A run of items:
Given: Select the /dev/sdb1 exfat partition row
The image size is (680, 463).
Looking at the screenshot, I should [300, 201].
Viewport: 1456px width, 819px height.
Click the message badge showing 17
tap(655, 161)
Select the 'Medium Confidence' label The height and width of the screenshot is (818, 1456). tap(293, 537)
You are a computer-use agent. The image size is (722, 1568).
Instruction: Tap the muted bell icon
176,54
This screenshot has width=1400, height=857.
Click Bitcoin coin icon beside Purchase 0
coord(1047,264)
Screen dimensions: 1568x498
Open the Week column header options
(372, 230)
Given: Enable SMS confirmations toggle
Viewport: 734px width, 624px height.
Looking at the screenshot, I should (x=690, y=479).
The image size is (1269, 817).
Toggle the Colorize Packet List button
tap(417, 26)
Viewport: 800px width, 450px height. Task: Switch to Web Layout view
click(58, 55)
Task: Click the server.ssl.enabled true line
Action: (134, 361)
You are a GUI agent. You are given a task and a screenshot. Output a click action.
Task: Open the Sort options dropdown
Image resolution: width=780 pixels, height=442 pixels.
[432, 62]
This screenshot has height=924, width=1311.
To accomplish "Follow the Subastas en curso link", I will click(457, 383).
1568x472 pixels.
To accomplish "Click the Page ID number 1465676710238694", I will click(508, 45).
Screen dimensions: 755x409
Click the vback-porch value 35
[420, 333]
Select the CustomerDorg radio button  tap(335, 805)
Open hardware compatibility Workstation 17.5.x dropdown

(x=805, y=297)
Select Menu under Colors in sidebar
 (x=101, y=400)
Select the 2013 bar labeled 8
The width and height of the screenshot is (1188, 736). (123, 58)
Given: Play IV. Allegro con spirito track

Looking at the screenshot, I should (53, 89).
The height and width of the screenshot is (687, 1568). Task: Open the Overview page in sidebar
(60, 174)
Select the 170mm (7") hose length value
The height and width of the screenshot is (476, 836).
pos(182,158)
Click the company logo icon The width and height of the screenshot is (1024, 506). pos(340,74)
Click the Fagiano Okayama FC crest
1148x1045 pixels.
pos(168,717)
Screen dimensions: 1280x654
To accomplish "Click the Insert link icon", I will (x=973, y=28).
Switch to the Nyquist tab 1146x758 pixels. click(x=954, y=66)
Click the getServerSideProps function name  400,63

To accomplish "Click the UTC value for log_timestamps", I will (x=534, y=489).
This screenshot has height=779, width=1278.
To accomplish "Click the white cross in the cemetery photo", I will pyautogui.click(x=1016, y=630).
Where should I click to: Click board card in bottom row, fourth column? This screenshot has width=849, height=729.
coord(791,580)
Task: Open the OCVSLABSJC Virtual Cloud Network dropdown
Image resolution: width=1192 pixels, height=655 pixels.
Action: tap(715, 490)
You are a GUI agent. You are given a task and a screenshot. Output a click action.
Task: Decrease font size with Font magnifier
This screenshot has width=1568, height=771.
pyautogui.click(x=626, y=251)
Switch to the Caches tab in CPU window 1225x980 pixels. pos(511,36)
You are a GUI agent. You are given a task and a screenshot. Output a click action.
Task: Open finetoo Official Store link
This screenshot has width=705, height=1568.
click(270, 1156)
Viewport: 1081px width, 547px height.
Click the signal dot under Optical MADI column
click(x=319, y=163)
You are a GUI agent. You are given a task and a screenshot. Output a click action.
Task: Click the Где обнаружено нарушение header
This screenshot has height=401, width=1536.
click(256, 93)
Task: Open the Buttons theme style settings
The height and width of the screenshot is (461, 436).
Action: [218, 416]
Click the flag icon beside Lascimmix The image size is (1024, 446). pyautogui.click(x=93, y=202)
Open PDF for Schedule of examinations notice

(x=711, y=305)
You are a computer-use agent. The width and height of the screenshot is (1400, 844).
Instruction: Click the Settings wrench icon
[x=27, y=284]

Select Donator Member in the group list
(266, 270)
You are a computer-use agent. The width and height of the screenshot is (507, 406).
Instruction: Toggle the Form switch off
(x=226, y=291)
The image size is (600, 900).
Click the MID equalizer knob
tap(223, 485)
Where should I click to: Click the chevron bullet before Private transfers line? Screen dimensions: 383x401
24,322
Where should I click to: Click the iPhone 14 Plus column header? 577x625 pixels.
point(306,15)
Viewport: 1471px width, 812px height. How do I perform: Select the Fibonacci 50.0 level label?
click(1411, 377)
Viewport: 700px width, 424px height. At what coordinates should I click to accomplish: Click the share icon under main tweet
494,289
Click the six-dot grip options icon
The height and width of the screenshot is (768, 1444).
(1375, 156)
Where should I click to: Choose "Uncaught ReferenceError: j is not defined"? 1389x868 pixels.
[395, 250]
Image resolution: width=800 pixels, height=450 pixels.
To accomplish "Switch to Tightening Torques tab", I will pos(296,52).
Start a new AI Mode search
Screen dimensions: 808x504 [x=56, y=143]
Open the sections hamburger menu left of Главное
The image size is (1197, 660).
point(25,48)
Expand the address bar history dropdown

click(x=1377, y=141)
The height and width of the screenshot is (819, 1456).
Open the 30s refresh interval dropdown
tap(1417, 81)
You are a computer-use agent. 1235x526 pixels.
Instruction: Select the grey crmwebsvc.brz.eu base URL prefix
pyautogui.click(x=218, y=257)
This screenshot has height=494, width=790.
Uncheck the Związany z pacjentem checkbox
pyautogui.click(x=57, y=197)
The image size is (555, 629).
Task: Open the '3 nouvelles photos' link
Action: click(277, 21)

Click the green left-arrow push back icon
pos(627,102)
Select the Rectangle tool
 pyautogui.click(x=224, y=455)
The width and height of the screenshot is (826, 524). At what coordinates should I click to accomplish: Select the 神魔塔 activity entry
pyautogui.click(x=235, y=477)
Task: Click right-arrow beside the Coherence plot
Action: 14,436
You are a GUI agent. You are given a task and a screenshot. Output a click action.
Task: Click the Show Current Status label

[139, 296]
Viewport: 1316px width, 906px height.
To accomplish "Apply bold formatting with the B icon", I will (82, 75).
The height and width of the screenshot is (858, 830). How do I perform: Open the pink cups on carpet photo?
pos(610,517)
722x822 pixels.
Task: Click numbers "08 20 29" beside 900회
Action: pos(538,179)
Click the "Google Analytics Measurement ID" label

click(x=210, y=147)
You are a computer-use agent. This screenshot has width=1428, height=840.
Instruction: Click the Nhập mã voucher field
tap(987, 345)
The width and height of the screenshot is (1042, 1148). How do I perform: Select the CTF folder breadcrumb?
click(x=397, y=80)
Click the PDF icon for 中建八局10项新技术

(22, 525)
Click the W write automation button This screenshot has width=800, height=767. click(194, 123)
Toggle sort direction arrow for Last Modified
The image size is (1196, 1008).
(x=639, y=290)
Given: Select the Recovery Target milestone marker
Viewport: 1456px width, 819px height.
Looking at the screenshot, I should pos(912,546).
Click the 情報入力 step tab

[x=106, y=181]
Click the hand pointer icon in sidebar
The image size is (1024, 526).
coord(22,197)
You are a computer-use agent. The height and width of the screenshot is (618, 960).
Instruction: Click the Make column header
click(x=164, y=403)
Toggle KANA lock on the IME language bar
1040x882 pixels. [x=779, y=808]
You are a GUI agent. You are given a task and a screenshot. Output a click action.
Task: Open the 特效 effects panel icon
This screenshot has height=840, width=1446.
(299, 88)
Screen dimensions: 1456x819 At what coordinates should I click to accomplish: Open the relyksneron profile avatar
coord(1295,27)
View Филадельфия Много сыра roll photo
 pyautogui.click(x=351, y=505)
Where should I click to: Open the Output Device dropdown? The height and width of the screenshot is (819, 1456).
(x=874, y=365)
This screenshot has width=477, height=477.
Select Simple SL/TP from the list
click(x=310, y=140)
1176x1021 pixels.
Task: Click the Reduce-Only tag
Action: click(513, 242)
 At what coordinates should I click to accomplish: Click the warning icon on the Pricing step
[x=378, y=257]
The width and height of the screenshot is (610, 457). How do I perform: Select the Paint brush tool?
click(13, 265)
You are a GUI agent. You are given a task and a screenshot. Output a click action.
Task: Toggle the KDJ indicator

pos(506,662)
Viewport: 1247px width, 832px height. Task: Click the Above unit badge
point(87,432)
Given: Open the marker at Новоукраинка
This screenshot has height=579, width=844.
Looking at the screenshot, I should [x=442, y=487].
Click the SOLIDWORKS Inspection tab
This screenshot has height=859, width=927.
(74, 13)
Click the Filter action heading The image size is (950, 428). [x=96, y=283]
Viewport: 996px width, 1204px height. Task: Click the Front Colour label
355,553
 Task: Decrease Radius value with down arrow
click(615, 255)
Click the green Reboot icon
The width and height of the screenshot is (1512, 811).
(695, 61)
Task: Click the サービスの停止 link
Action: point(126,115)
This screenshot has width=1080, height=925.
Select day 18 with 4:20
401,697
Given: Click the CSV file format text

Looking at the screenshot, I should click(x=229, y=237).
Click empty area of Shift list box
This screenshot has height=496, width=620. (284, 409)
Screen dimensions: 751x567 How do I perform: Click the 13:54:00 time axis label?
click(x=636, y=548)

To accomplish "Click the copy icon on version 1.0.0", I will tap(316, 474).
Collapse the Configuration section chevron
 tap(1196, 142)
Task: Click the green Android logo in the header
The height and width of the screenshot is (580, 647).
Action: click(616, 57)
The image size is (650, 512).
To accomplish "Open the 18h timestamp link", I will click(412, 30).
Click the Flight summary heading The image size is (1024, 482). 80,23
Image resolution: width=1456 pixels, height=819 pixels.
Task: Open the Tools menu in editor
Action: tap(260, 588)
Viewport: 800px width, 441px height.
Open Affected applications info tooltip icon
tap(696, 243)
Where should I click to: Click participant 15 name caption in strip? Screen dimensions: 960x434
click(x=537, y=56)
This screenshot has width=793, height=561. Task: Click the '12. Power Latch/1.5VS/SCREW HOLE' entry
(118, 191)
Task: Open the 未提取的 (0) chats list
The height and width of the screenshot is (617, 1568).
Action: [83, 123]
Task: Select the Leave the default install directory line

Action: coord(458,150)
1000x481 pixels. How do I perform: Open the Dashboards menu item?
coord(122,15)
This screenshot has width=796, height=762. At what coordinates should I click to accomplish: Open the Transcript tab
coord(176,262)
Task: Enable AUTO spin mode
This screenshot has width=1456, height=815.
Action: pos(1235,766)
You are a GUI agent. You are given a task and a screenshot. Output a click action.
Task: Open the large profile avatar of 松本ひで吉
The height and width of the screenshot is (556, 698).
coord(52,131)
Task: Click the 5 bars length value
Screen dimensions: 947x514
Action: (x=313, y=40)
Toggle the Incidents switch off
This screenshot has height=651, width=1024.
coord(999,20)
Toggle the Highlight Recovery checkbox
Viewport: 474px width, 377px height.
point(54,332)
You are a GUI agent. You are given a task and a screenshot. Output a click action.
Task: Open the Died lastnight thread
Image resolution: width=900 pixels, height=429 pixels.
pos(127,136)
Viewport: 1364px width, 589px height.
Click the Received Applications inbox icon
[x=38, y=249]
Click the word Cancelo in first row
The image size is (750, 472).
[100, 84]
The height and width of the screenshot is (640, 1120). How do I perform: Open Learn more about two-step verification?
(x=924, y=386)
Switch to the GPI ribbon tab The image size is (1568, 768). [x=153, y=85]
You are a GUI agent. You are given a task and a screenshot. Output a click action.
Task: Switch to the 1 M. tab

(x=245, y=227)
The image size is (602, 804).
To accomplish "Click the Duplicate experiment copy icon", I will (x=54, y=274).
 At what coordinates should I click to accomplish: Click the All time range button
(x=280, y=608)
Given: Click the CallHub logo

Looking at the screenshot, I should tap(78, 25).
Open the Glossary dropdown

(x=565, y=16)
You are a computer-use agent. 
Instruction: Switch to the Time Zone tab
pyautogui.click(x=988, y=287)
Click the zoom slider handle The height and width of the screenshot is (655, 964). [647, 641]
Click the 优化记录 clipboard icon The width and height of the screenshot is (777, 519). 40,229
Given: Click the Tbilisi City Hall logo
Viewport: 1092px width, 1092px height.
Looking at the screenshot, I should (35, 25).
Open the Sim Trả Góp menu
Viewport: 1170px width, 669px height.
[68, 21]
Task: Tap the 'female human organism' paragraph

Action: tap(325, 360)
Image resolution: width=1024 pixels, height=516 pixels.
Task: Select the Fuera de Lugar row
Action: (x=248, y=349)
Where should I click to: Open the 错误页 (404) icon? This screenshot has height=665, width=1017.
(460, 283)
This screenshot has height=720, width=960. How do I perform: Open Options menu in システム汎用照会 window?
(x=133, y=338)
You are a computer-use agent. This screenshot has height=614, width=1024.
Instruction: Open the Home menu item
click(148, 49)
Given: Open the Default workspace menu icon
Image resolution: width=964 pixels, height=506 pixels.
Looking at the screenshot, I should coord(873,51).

● **Task requirements**:
Can you give back only the items starting at the line containing "is (1400, 844)." and ending at the line containing "I will pos(296,52).", with "Instruction" switched to "Task" and nothing else changed?

● **Answer for this exercise**:
You are a computer-use agent. The width and height of the screenshot is (1400, 844).
Task: Click the Settings wrench icon
[x=27, y=284]

Select Donator Member in the group list
(266, 270)
You are a computer-use agent. The width and height of the screenshot is (507, 406).
Task: Toggle the Form switch off
(x=226, y=291)
The image size is (600, 900).
Click the MID equalizer knob
tap(223, 485)
Where should I click to: Click the chevron bullet before Private transfers line? Screen dimensions: 383x401
24,322
Where should I click to: Click the iPhone 14 Plus column header? 577x625 pixels.
point(306,15)
Viewport: 1471px width, 812px height. How do I perform: Select the Fibonacci 50.0 level label?
click(1411, 377)
Viewport: 700px width, 424px height. At what coordinates should I click to accomplish: Click the share icon under main tweet
494,289
Click the six-dot grip options icon
The height and width of the screenshot is (768, 1444).
(1375, 156)
Where should I click to: Choose "Uncaught ReferenceError: j is not defined"? 1389x868 pixels.
[395, 250]
Image resolution: width=800 pixels, height=450 pixels.
To accomplish "Switch to Tightening Torques tab", I will pos(296,52).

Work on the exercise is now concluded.